[ClusterLabs] Node Fencing and STONITH in Amazon Web Services

Enno Gröper groepeen at cms.hu-berlin.de
Mon Aug 29 18:23:50 UTC 2016


Hi,

Am 26.08.2016 um 22:32 schrieb Jason A Ramsey:
> No users
> would be connecting to the severed instances, but background and system
> tasks would proceed as normal, potentially writing new data to the
> databases making rejoining the nodes to the cluster a little bit tricky
> to say the least, especially if the severed side’s network comes back up
> and both systems come to realize that they’re not consistent.
I think you forgot a potential routing problem. Network is not simply
on/off.
It could be, that you have a split brain scenario, where your 2 nodes
don't see each other. But it is perfectly possible, that at the same
time both nodes are seen by / interacting with some of your users
(depending on their location/routing). So it aren't just some background
tasks potentially writing data to the databases. It may be real user data.

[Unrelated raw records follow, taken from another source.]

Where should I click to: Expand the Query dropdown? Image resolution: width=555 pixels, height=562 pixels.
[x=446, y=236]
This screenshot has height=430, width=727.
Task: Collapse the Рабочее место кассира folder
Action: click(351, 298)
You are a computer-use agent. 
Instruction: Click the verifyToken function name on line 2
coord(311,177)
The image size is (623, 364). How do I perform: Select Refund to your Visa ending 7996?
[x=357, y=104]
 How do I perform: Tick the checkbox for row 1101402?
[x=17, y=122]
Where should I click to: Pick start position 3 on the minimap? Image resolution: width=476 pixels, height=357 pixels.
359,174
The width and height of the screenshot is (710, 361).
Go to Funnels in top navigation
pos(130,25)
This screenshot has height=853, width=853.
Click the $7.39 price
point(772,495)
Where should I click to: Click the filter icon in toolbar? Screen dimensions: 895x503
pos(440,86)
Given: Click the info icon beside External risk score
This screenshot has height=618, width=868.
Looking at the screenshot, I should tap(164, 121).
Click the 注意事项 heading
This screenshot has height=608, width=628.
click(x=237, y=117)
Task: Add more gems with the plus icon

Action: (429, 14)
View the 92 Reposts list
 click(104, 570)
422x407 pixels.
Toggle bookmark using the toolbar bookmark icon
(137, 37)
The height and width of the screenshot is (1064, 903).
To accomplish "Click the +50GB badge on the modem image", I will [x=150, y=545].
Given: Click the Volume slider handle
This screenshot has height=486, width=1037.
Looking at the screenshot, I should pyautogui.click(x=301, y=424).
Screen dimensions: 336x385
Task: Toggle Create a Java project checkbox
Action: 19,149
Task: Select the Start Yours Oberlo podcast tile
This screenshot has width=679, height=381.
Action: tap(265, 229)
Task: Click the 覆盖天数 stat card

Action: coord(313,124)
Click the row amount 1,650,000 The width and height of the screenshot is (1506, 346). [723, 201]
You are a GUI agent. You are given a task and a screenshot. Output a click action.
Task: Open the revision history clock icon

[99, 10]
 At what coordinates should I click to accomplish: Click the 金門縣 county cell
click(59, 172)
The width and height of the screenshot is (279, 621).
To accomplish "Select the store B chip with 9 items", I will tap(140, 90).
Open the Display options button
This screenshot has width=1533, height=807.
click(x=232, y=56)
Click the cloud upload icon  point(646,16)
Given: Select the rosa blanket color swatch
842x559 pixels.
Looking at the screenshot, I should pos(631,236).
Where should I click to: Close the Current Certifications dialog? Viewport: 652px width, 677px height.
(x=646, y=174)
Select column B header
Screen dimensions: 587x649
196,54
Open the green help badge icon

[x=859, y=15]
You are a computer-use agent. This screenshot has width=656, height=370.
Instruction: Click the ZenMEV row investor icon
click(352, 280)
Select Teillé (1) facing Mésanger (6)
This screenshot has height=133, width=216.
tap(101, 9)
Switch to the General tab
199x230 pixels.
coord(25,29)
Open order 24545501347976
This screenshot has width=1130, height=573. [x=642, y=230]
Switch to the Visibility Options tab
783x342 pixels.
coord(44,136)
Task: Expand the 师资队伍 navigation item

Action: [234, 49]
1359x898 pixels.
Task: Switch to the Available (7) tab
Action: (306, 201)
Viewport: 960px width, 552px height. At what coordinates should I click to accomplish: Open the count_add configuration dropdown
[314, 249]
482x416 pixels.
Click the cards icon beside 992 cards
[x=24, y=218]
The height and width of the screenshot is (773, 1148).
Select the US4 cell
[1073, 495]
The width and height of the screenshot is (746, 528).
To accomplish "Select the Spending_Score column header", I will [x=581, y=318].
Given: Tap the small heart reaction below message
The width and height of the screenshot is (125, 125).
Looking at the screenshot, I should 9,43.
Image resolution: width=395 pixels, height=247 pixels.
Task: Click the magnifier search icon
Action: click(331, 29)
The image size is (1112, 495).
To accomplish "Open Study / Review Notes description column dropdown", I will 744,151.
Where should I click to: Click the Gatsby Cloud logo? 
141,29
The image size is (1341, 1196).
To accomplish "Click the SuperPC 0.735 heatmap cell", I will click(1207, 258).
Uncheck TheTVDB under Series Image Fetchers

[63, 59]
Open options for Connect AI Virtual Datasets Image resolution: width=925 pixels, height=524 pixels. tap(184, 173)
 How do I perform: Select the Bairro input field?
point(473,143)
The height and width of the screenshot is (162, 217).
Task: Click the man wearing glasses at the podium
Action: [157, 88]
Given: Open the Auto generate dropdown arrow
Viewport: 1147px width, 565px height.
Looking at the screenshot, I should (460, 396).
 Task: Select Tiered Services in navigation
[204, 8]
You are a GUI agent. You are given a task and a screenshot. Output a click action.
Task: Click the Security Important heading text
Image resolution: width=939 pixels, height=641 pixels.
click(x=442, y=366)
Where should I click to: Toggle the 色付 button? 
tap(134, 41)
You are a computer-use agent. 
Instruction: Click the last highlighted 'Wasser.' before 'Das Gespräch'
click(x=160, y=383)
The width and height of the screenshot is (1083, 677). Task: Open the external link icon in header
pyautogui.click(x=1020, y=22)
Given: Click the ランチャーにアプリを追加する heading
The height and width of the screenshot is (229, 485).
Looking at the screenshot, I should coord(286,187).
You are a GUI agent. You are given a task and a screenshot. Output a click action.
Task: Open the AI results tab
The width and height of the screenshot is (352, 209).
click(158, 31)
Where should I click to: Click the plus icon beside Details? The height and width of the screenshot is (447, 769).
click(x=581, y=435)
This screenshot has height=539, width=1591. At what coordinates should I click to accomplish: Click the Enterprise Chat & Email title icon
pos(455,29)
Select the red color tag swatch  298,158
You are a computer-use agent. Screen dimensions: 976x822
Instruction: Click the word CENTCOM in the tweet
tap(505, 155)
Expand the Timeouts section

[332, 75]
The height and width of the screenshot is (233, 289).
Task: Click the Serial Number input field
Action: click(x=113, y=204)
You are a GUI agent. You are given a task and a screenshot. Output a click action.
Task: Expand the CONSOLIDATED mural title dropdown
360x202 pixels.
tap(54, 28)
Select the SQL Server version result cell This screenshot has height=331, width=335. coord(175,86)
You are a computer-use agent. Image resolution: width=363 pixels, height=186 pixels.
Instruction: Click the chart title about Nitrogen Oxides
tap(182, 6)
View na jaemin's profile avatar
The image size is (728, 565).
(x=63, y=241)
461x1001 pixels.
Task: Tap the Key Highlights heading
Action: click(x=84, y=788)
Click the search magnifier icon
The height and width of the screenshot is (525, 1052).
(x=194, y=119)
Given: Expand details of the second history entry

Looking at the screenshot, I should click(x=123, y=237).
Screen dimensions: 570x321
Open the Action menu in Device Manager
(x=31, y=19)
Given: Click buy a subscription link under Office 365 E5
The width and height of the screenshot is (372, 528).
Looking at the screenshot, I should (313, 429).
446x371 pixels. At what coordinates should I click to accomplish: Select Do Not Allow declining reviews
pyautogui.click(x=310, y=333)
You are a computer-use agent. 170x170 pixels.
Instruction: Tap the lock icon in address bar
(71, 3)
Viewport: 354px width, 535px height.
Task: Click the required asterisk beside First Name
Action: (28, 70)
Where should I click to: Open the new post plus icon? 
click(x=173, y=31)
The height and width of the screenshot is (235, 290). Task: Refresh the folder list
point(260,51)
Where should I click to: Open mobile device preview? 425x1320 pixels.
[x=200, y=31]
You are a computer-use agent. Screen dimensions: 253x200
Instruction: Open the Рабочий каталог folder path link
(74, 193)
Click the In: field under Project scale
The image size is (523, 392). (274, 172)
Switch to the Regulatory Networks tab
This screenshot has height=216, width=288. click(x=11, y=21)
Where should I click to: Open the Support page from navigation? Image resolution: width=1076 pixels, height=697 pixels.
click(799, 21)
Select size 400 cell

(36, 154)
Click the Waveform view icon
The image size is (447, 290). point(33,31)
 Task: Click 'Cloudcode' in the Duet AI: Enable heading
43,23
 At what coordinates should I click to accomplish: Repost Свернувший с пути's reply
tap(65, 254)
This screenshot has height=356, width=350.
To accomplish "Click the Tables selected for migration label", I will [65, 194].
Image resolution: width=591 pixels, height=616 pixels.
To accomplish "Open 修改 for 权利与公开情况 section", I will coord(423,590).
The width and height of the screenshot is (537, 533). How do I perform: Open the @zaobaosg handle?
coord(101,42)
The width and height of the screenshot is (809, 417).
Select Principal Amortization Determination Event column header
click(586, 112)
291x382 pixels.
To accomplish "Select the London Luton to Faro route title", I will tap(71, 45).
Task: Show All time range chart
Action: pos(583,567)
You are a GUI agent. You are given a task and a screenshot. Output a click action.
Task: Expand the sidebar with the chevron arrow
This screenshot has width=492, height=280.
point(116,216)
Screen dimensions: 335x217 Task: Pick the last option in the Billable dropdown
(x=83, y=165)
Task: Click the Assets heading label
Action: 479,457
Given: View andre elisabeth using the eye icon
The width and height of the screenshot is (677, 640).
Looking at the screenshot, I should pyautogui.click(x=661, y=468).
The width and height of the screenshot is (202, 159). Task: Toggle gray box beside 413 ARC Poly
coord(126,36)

I'm interested in this topic as this is a general cloud problem: To my
knowledge you simply don't have any out-of-band messaging channel
between your nodes to avoid split brain or make STONITH possible.
At least in OpenStack (this is what I know), everything running on the
node (vm) needs to go through client networking, which could be
malfunctioning. Even if it is, in theory, possible to issue API calls to
shutdown the other node. These calls would still need to go through the
same messaging channel (client network).

A solution could be to use DBaaS (reliable database provided by cloud
service provider). Don't know if any csp provides database replication
across different sites.
I simply don't see a way to reliably solve this using Pacemaker (without
out-of-band messaging channel and/or reliable STONITH).
Imho for DBaaS you need to look carefully at the SLA / specs to see, if
your DBaaS really provides, what you want.